La plupart des observateurs avisés ont la même visée, il n’y a pas de fumée sans feu, tant que la Turquie n’aura pas reconnu le génocide arménien, l’Etat turc aura un problème avec la violence d’Etat, ce qui est valable pour d’autres Etats issus de l’empire ottoman. Un ministre turc a assisté récemment à une messe en hommage aux Arméniens, et Erdogan présenté ses condoléances, mais ce sont des mots en l’air. Car ensuite nous avons d’autres actes qui arrivent derrière et qui infirment ce qui a été dit. Mais l’on doit se placer sur le terrain de l’historiographie, il faut que la Turquie reconnaisse le génocide. La thèse négationniste turque prend pour prétexte des évènements, la trahison des Arméniens de Van, une ville au sud-est de l’empire ottoman. Mais en effet, les Arméniens se sont défendus à Van, de manière ponctuelle, car il y a eu des massacres dans la région. Dès 1915, les Turcs ont mis la main sur tous les biens des Arméniens. La revendication des Arméniens n’est pas économique, car tôt ou tard, il y aura nécessairement reconnaissance. Car c’est aussi territorial, ce peuple massacré, déporté, avait aussi son territoire, ce qui peut devenir revendication territoriale. Deuxièmement, les archives du cadastre sont fermées. L’Etat turc s’est aussi construit sur la négation de ce génocide. Il y a aussi le cas des Grecs, des juifs, d’autres minorités, ayant eu une série d’épurations ethniques en Anatolie, où il y avait de 30 à 40 % de non-musulmans, mais aujourd’hui, plus que 0,2 %.

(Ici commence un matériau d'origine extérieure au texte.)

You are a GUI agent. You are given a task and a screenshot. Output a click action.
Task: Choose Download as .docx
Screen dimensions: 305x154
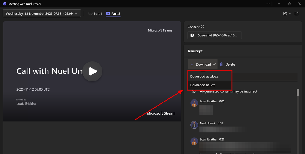click(x=204, y=76)
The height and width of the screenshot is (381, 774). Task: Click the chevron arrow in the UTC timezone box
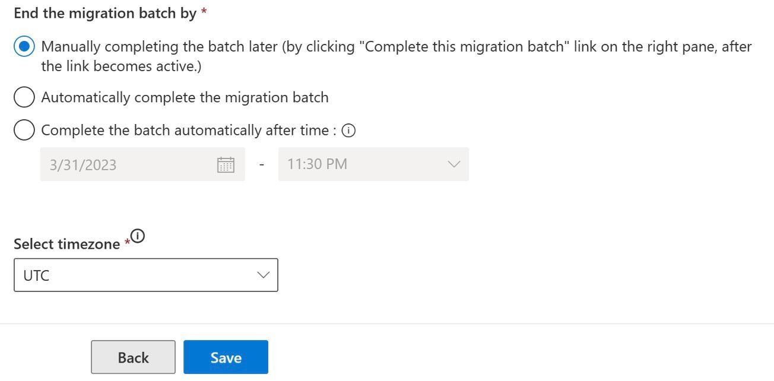tap(263, 275)
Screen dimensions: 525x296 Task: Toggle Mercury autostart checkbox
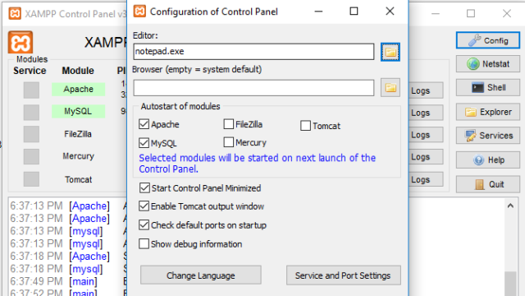(229, 142)
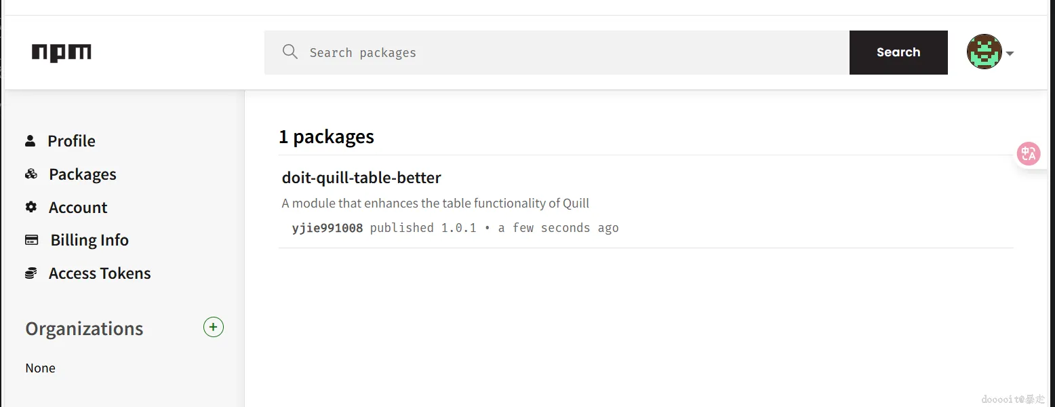Screen dimensions: 1055x407
Task: Click the coins icon beside Access Tokens
Action: click(31, 273)
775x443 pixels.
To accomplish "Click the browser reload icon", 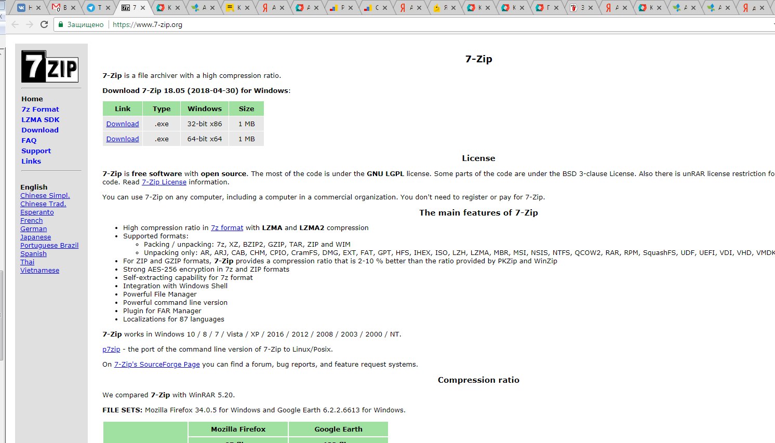I will pos(44,24).
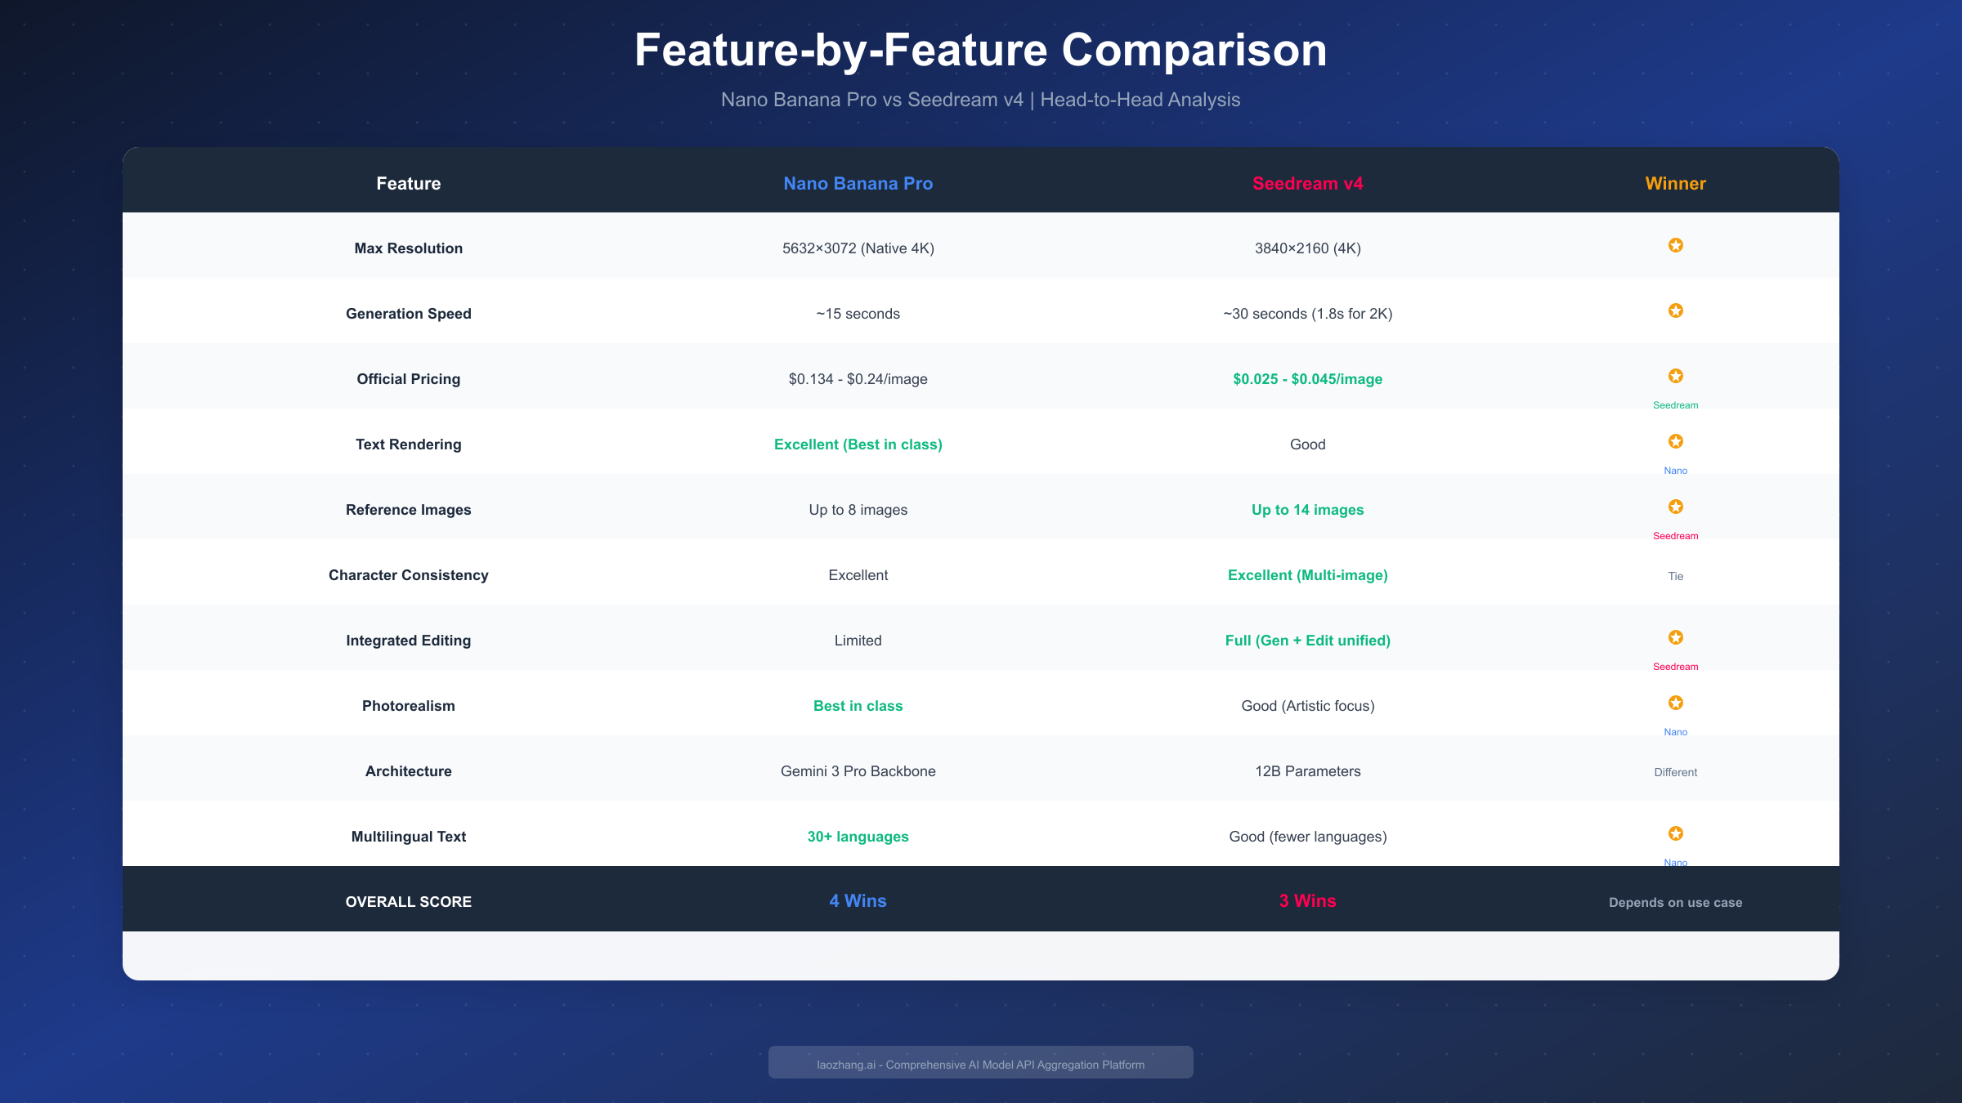The image size is (1962, 1103).
Task: Click the Feature-by-Feature Comparison title
Action: click(x=980, y=50)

Par exemple, Talat Pasha, qui est le grand responsable du génocide turc, dépêché dans l’est de l’Anatolie, à titre spécial, dispose d’un mausolée, d’une totale reconnaissance dans l’espace public, les autorités devant le remplacer, lui et d’autres personnalités, par des Justes Turcs, ayant secouru des Arméniens. On fait procéder à la reconnaissance du génocide, et ensuite passer à des réparations matérielles, territoriales. Mais il semble qu’étant donné, qu’en 1915, il n’y avait pas d’Etat arménien souverain, on ne sait si l’Arménie contemporaine peut réclamer des territoires en Turquie. La République d’Arménie date de 1918. Dans la Turquie d’aujourd’hui, on découvre aussi des Turcs qui apprennent qu’ils avaient des grands-parents arméniens. Cette société turque veut plus de démocratie, elle bouge, elle vit. Sur le plan politique, psychologique, les négociations d’adhésion à l’UE plus ou moins arrêtées pour d’autres raisons, n’avanceront pas. Il est sûr que l’on attendrait de la Turquie qu’elle reconnaisse ces minorités, ayant fait des pas en ce sens pour l’intégration en Europe. La mémoire du génocide titre vers le passé, elle enferme dans le passé. Mais la reconnaissance sera un avenir arménien, mais aussi se dissolvant dans un cadre plus large, pouvant se référer à une religion, à un alphabet, à des traditions.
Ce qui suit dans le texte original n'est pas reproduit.